Das Dorf wurde erstmals im Jahre 1499 auf Tschechisch als Blahustowicze erwähnt. Es war ein Bestandteil der Herrschaft von Hranice der Herren aus Pernstein. Johannes von Pernstein verkaufte im 16. Jahrhundert die Stadt Hranice auch mit Dörfern Blahutovice und Polouvsí an Vaclav Haugwic von Biskupice und dann wechselten sich schnell die Besitzer. Dem letzten Besitzer Václav Molla aus Modřilice von der Zeit vor der Schlacht am Weißen Berg wurden die Bauernhöfe Hranice und Drahotuše konfisziert und so kam das Dorf Blahutovice mit ganzer Herrschaft von Hranice wie Konfiskat in den Besitz des Olmützer Bischofs und Kardinals Franz von Ditrichštejn. Das Dorf wurde nach dem Dreißigjährigen Krieg infolge der Entvölkerung und neuen Besiedlung germanisiert (auf Deutsch Blattendorf).

Die wichtigste Ernährungsweise war Landwirtschaft, Viehzucht. Seit 1905 gab es im Dorf eine Zementfabrik und ein Sägewerk. An den Bächen standen zwei Mühlen. Das Dorf Blahutovice war seit 1850 bis heute ein Bestandteil des gerichtlichen und politischen Bezirk Novy Jičin. Wurde zur Pfarrei in Jesenik in Dekanat von Novy Jičin zugeordnet. Die Schule wird in Blahutovice erst im Jahre 1795 erwähnt, tschechische Schule wurde nach dem Jahr 1945 gegründet, heute ist diese im Rahmen der Integration mit Jesenik an der Oder abgeschafft. Nach dem Zweiten Weltkrieg wurde JZD (landwirtschaftliche Genossenschaft) im Jahr 1949 gegründet, wurde zum Bestandteil von JZD Jesenicko, heutzutage in Liquidation. Eine interessante Erkenntnis war der Fund der Überreste der prähistorischen Siedlung (Feuerstätte, Werkzeuge) in einem Feld westlich vom Dorf, eine Siedlung des landwirtschaftlichen unterdonauer Volkes, die vom berühmten Archäologen Professor K.J. Mašek (bewahrt im Museum in Nový Jičín und Brünn) erforscht wurde.

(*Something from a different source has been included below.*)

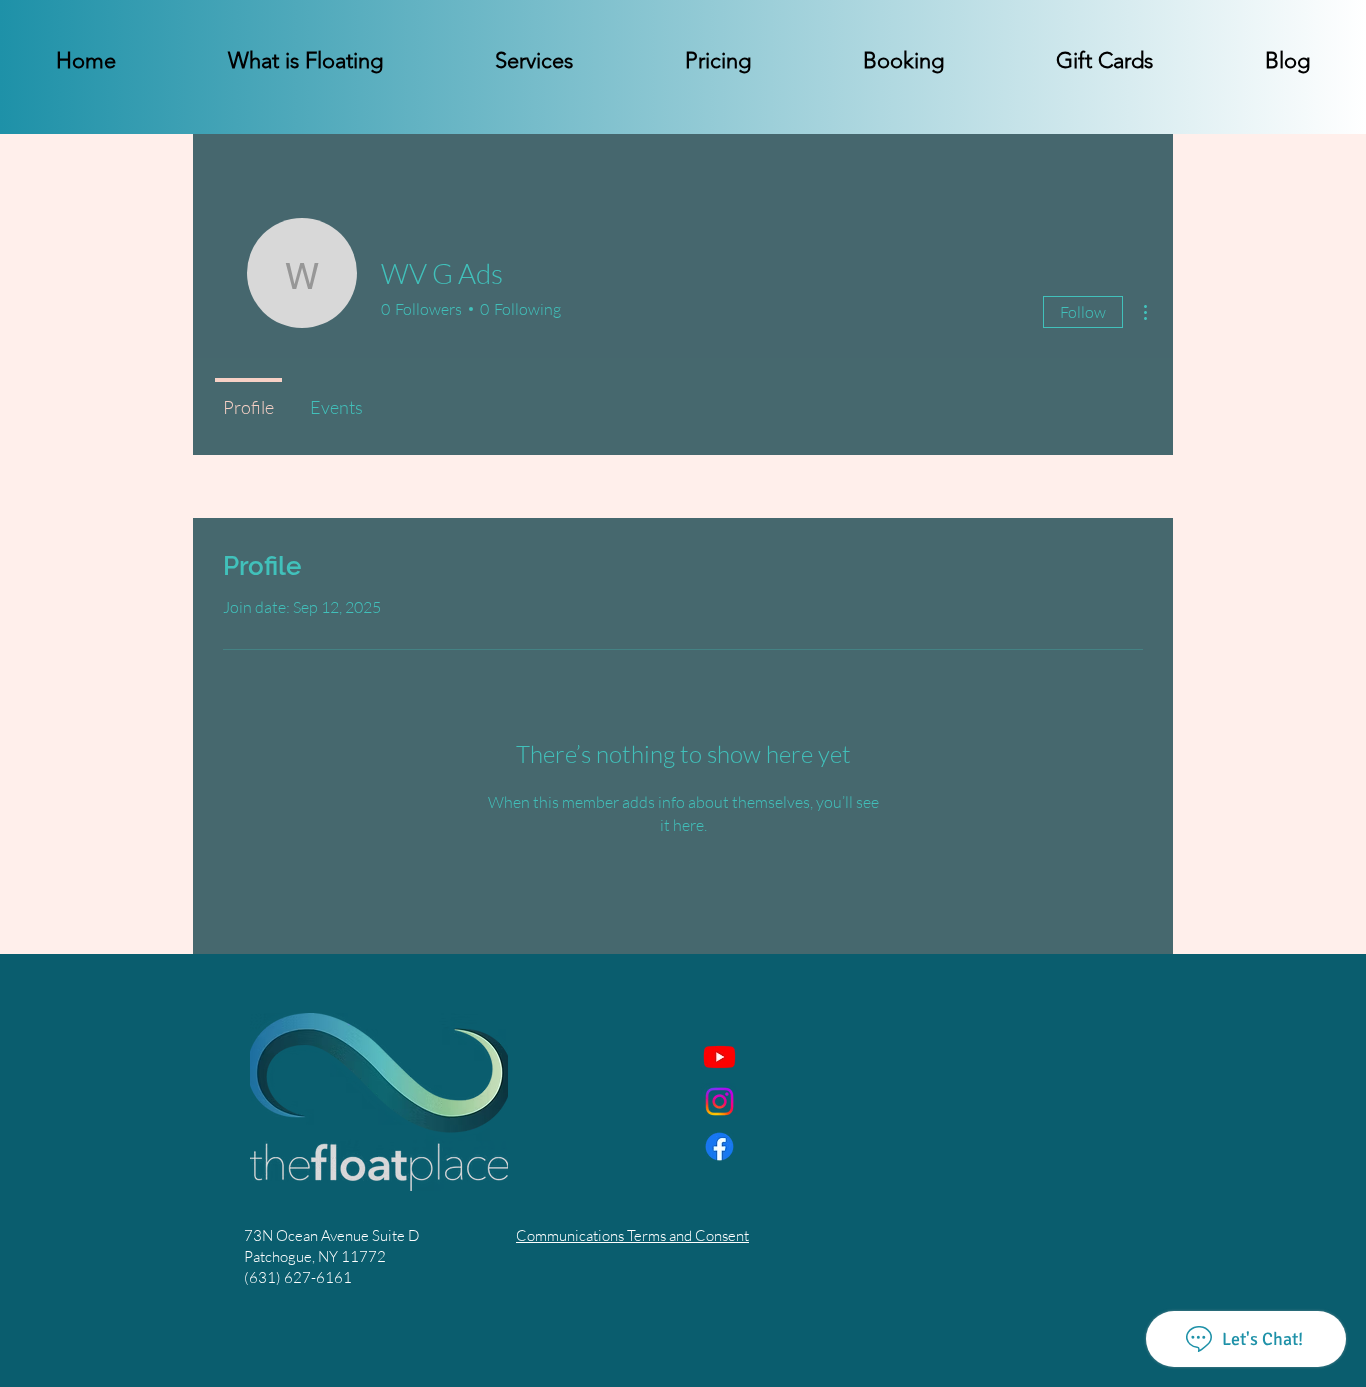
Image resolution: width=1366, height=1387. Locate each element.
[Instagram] (719, 1101)
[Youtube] (719, 1056)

Im Siegelbereich vom Gemeindetypar, aus dem Jahr 1766, wurde der Blick auf die angegebenen Länder und zwei Dorfhäuser über denen drei Vögel schweben, dargestellt.

Hrabětice

Hrabetice wurde in den Jahren 1772-1776 bei der Parzellierung des bereits damals ertraglosen Hofes von Blahutovice gegründet. Es gehörte zur Herrschaft von Ditrichstein in Hranice, laut Ehefrau des Besitzers wurde die Gemeinde Grafen Dorfel später Grafendorf, auf Tschechisch Hrabetice, genannt. Das Dorf wurde von deutscher Bevölkerung besiedelt und war wahrscheinlich dir kleinste Gemeinde in Bezirk Novy Jicin. Die Gemeinde wurde zur Pfarrei in Jesenik an der Oder zugeordnet.

Der große Teil des Landes ist vom Hrabětický Wald bedeckt, der bis heute ein Naturschutzgebiet der seltenen Flora darstellt. Auf dem nach der Gründung des Dorfes erworbenen Stadtsiegel, wurde eine heraldische Grafkrone mit neun sichtbaren Ausläufern mit Perlen dargestellt, später auch auf amtlichen Stempeln der Gemeinde benutzt.